For the first time in 10 years, Freddie Mac’s single-family serious delinquency rate (more than 90 days past due or in foreclosure) dropped below 1 percent in January to .99 percent. Freddie Mac is the first GSE to reach this point, while the rest of the U.S. mortgage market as a whole reported a serious delinquency rate of 3.13 percent at the end of 2016 according to MBA figures. The last time Freddie Mac reported a serious delinquency rate of less than 1 percent was in 2007 at .65 percent.
In addition to low rates of serious delinquency, Freddie Mac reports a total mortgage portfolio increase rate of 3.7 percent in January. Freddie Mac funded $39 billion in mortgages in January alone, and report $456 billion funded for all of 2016. Freddie Mac also made 3,105 loan modifications in January 2017.
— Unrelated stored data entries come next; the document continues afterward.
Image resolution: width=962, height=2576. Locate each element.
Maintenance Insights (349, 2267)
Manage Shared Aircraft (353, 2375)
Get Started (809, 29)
In Freddie Mac’s February 2017 Outlook, inflation is considered as the housing market moves into spring. "Which course inflation takes over the next year will have important implications for housing and mortgage markets. On balance, the risks to higher inflation outweigh lower inflation, but in our estimation, most of the reflationary factors have already been baked into current interest rates and inflation is likely to increase only modestly over the next two years,” said Freddie Mac Chief Economist Sean Becketti. "With the housing market on the verge of the spring home buying season, this is good news in an environment where historically low mortgage rates will help offset the pace of house price growth and lack of for-sale inventory in many markets."